In reality, they probably should let my wife stay in the Birth Centre. Goodness knows with all the unnecessary, failed inductions leading to C-sections... A healthy woman giving birth to a normal, healthy baby unaided might lift their mortality statistics.
By the way... A week ago my wife measured 40-41cm. A week later at this appointment she measured the same. Blood pressure was up a little last week. This week back to normal. (The same can't be said for mine.)
Last edited by GregMonarche; June 5th, 2008 at 02:33 PM. : Typos
Greg, well done to you and your DW. Many more pg women need you there to advocate for them!!
Please keep us informed, I can't wait to read a birth announcement from you. I wish you both all the very best over the next few weeks.
Greg, good on you for standing up for yourself!!! And your wife!!
As an expectant mother whose last delivery resulted in shoulder dystocia I had similar 'privileges' revoked when the midwife based care program I applied for accepted and them dumped me.

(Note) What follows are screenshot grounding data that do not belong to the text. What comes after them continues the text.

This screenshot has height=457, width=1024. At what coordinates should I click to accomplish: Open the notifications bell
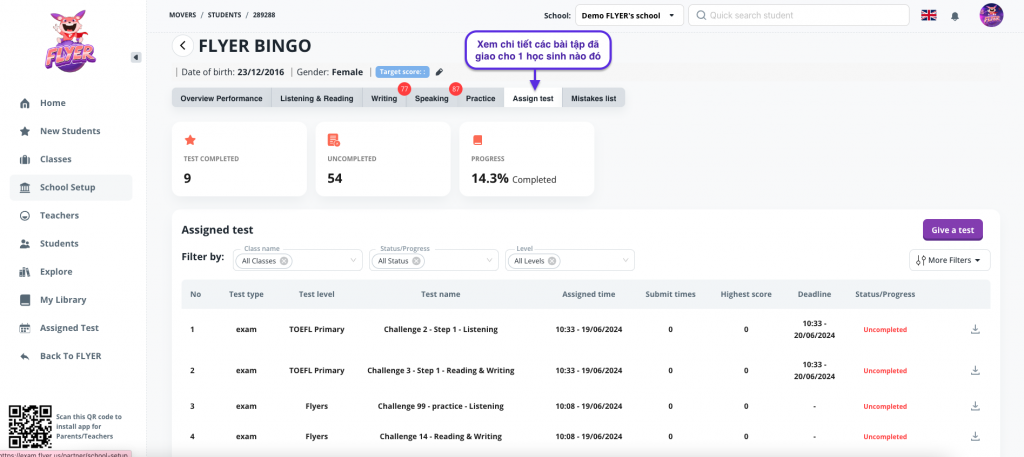955,16
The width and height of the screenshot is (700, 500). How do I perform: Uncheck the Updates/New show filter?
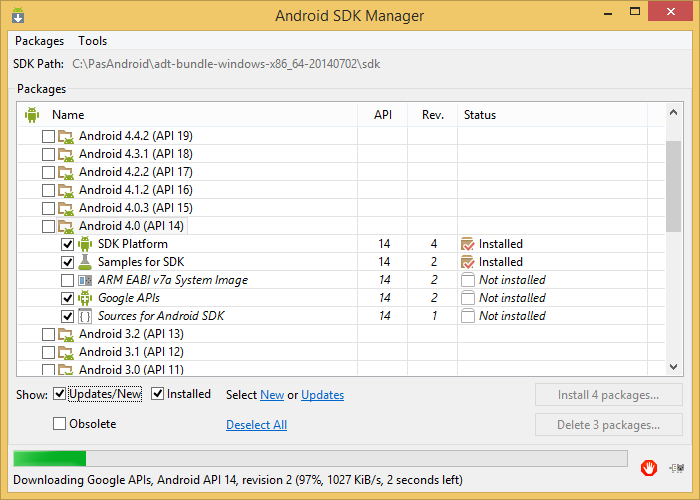click(60, 394)
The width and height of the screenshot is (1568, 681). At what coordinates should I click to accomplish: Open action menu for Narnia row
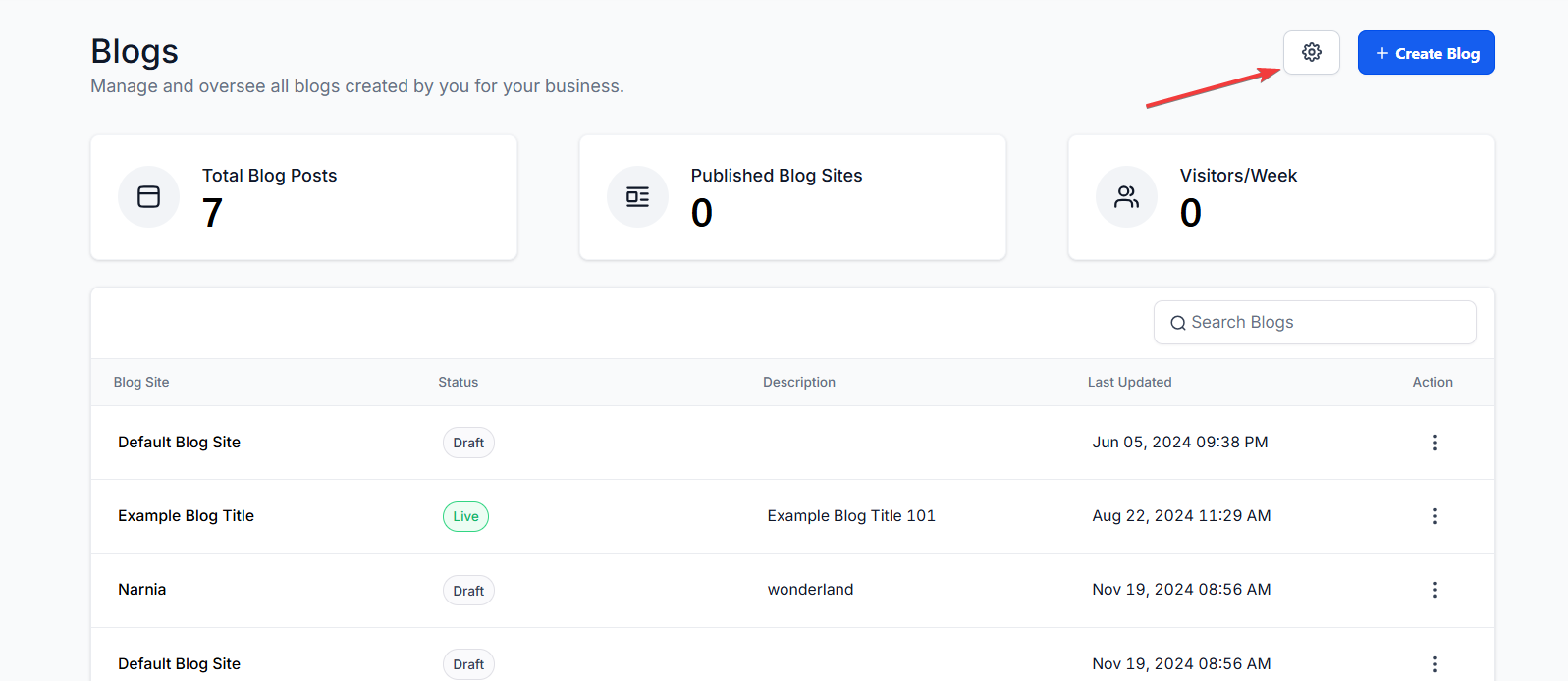(1434, 590)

What irks me most is that surely my experience means I can only benefit from having one on one care instead of having me, my baby and my history passed on to every midwife and doctor in the hospital?
Anyway, based on research done over a few months I've decided to go ahead with a c-section. I'm happy with my decision which I think is the key thing in cases like these, that you don't feel cornered or bullied into an outcome. I can accept the consequences of my own decisions but would cetainly not those made without my support.
Best of luck!!
Last edited by HotKim; June 5th, 2008 at 03:40 PM. : Spelling!